We are in accord with the reasoning in the case of State ex rel. McGaughey v. Grayston, 163 S. W. 2d 335, 337, in which the Supreme Court of Missouri declared that under a constitutional provision, similar to our own, a circuit judge did not forfeit his state office by being called into the United States Army as an officer in the National Guard for the duration of the war. That court declares that there is a distinction between career army officers and those who are officers in military service only for the duration of the war and who return to their civilian pursuits on the cessation of hostilities:
"Relator contends that Judge Watson as a National Guard Colonel in Federal service accepted 'an office of profit under the United States' while holding a State office which is forbidden by our Constitution. As a result, he insists, Judge Watson has forfeited his judgeship under the rule that the acceptance of a second office which is forbidden or incompatible to the office already held ipso facto vacates the first office.
"Historically the 'militia' or 'militiamen' have been held to comprehend every temporary citizen-soldier who in time of war or emergency forsakes his civilian pursuits to enter for the duration the active military service of his country. The term 'militia' was not used as restricted to the National Guard. Its early usage applied to each and' every able-bodied citizen between the ages of 18 and 45. By our present Constitution it is the same today.
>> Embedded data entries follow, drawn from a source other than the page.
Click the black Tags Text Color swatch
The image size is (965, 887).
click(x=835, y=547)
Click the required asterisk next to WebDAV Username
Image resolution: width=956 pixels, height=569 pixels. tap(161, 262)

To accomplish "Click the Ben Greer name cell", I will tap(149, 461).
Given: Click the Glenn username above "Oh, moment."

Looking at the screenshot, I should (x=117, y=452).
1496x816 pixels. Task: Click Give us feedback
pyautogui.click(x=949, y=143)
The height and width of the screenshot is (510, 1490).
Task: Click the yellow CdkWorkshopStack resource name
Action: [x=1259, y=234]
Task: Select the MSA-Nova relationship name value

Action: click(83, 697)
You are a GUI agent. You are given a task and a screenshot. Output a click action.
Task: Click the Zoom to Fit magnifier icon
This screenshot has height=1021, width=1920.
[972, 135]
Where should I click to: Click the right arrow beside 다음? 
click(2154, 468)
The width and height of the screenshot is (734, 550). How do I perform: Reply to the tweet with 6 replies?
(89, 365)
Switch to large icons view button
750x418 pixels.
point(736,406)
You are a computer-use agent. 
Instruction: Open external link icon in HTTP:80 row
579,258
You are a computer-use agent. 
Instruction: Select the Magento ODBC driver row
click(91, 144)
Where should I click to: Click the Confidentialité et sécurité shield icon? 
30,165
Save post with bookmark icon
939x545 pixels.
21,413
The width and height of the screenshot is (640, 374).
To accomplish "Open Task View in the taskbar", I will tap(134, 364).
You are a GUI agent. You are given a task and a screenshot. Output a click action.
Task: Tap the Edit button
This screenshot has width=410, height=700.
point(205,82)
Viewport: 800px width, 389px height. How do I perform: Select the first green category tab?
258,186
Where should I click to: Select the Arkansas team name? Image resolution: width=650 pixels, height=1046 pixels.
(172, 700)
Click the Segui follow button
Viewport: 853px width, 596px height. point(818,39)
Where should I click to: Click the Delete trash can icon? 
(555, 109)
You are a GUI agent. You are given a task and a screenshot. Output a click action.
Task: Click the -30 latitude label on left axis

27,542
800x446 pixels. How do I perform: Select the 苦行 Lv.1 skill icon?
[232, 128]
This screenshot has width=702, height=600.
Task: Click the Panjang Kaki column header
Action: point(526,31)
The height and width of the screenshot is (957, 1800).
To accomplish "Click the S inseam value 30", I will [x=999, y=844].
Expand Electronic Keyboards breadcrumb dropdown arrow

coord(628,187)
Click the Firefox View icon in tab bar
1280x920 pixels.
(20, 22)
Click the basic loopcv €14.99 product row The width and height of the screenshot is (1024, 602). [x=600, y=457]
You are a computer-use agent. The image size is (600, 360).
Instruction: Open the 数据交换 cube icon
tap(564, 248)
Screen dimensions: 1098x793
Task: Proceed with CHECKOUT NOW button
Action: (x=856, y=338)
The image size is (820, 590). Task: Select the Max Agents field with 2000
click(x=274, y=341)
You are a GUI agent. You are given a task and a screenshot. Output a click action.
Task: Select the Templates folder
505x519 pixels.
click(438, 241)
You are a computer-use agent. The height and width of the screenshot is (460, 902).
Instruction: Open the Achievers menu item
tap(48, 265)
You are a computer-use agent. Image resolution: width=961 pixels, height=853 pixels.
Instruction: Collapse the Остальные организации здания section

"Article XIV, Sec. 4 of our Constitution Mo. R. S. A. provides: 'No-person holding an office of profit under the United States shall, during his continuance in such office, hold any office of profit under this State.'
"When Judge Watson was ordered into Federal service as Colonel of the Missouri National Guard was he then 'holding an office of profit under the United States' within the meaning of this provision? It is our conclusion, and we so decide, that this provision was never intended to apply and does not now apply to the militiaman who enters the service of his country in time of emergency or war.
❖
"A decision of the Supreme Court of California also supports our views. In an action to determine title to office that court held, under a similar constitutional provision, that a major in the Marine Corps Reserve did not lose his office of county construction engineer upon being called to active duty. It found that such a constitutional provision was not applicable to the temporary citizen-soldier. Discussing an almost identical provision it said: 'It was never the intent or purpose of the Constitution of this state to discourage public employees from rendering military or naval service, to deter them from answering, or induce them to evade such a call, or to tend to impede the federal government in its effort to mobilize the citizenry, or interfere with efforts to meet a major emergency. The constitutional provision can neither be construed nor applied to effect such a result.' "
The learned Missouri court then declares :
"Accordingly we find there is no legal incompatibility in holding both offices.
"We would recognize as incompatible service in the Regular Army as we understand that term to denote professional, permanent soldiery, those who have chosen the military service as a career. They should be distinguished from the militiamen who are ordinarily occupied in the pursuits of civil life but are organized for discipline and drill and called into the. field for temporary military service when the exigencies of the country require it and from the citizen-soldiers who are in the military services only in time of war or emergency.
"We notice briefly the development of military training for civilians and hold that it in no way has affected or changed this distinction. As the need for uniform training became recognized the militia was classified into the Organized Militia and the Reserve Militia. The Organized Militia became the National Guard and was trained with Federal funds. Next was created the National Guard Reserve. The Officers' Reserve Corps, the enlisted Reserve Corps, the National Army and the Organized Reserves were organized. The National .Defense Act observes these units as distinct from the Regular Army. Regardless of name, these units are composed of persons who are primarily civilians. The fact that they leave their civil pursuits to take up arms for their country during the time of emergency or war does not make them professional soldiers."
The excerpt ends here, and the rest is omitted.